Page:Cabanès - Grands névropathes, Tome III, 1935.djvu/355

La bibliothèque libre.
Le texte de cette page a été corrigé et est conforme au fac-similé.

Dostoïevsky disait à celui-là même dont on vient de lire le récit, que ses crises étaient précédées d’une extase enthousiaste ; il ressentait une sensation comme d’euphorie, d’optimisme, « une impulsion à se sacrifier ». Pendant ces instants, il éprouvait « une sensation de bonheur qui n’existe pas dans l’état ordinaire et dont on ne peut se faire aucune idée ». Je sens, disait-il, « une harmonie complète en moi et dans le monde entier et cette sensation est si douce et si forte que pour quelques secondes de cette félicité, on peut donner dix années de sa vie, même sa vie entière ».

Dostoïevsky n’a jamais fait mystère de sa maladie ; elle était trop apparente à tous les yeux pour qu’il pût la dissimuler[1] ; tout au plus avouait-il qu’elle lui enlevait une partie de ses moyens, que son travail intellectuel s’en trouvait ralenti.

À un correspondant inconnu, il exprimait ses regrets de lui avoir fait attendre sa réponse, parce qu’il avait supporté trois accès de son mal, ce qui, depuis longtemps, ne lui était arrivé « de cette force et si souvent ».
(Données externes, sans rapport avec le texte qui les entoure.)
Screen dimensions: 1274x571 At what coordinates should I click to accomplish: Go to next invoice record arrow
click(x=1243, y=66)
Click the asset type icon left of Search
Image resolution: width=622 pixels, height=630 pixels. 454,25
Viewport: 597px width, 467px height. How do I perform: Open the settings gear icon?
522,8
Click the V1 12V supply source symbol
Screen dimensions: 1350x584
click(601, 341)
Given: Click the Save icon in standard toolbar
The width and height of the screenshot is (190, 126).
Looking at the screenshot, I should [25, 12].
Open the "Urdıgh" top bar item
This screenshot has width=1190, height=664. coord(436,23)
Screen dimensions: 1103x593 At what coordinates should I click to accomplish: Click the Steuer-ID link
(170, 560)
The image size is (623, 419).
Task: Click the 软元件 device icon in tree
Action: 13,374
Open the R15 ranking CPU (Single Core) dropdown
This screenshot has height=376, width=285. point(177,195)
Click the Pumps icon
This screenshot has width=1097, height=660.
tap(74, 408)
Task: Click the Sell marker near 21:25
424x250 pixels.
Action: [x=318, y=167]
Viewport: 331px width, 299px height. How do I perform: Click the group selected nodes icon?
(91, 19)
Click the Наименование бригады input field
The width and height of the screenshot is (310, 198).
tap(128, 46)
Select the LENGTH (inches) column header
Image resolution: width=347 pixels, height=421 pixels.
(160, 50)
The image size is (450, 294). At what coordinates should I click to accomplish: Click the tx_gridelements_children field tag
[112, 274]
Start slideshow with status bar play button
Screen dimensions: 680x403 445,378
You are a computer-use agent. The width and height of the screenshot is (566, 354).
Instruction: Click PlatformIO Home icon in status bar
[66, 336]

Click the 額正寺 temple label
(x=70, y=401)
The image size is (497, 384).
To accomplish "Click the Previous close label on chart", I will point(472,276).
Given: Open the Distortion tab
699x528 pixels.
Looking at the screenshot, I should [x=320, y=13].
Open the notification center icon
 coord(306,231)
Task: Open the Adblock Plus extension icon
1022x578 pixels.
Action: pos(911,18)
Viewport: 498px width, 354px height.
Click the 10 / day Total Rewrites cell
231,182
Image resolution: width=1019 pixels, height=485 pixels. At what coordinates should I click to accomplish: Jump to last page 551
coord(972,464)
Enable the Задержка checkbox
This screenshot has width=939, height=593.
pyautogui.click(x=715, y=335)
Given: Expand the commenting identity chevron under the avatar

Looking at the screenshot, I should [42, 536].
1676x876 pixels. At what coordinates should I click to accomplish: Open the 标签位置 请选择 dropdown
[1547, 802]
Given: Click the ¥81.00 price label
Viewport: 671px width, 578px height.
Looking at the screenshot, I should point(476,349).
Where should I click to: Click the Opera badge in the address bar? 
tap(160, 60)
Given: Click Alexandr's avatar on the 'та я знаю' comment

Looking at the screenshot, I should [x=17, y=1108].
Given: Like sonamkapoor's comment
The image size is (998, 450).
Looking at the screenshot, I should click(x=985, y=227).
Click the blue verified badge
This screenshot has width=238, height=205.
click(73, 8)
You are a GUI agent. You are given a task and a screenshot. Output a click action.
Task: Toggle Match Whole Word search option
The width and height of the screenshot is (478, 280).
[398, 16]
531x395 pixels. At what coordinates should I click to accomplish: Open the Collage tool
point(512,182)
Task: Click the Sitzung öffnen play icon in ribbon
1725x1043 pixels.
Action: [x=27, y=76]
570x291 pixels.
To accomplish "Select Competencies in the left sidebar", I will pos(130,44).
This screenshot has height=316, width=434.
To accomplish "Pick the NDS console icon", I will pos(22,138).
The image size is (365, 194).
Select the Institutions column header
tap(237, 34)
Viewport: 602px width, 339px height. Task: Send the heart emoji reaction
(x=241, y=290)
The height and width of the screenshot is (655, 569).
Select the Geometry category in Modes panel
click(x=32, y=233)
Aux crises succédaient des « humeurs noires

  1. De temps en temps, la revue qui donnait les romans de Dostoïevsky, paraissait avec quelques pages seulement du récit en cours de publication, suivies d’une brève note d’excuses ; on savait, dans le public, que Fédor Michaïlovitch avait son attaque de haut mal. (Revue des Deux-Mondes, loc. cit.)